▶ Task material
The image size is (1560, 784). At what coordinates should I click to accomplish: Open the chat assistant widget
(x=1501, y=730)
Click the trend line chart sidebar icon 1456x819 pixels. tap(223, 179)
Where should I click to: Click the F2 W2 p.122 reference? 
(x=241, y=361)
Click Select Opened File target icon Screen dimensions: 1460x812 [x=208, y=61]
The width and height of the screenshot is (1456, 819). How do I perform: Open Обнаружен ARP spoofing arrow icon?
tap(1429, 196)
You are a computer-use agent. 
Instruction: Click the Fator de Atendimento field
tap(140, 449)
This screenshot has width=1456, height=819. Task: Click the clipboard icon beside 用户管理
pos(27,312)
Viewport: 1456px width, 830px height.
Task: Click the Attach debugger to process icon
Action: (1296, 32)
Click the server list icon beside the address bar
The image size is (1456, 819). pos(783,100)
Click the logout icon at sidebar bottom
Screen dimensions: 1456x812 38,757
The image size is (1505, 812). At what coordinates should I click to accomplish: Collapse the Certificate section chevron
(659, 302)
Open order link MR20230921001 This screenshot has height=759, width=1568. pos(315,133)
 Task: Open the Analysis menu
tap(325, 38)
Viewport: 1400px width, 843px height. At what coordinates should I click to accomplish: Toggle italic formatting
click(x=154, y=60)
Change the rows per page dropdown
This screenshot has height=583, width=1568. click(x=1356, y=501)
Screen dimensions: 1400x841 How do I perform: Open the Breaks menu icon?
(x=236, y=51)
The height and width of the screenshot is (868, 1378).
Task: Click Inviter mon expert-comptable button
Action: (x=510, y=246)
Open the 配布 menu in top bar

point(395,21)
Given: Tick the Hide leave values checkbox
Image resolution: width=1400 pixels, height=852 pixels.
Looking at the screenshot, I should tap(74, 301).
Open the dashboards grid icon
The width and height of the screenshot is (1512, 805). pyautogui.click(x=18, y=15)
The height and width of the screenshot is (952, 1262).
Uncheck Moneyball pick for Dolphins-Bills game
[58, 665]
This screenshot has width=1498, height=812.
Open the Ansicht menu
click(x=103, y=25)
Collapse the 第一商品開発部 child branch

▶ Exercise
Write out the lines above from the one containing "Given: Tick the Hide leave values checkbox" through the last, exactly as they are.

▶ Reply
Given: Tick the Hide leave values checkbox
Image resolution: width=1400 pixels, height=852 pixels.
Looking at the screenshot, I should tap(74, 301).
Open the dashboards grid icon
The width and height of the screenshot is (1512, 805). pyautogui.click(x=18, y=15)
The height and width of the screenshot is (952, 1262).
Uncheck Moneyball pick for Dolphins-Bills game
[58, 665]
This screenshot has width=1498, height=812.
Open the Ansicht menu
click(x=103, y=25)
Collapse the 第一商品開発部 child branch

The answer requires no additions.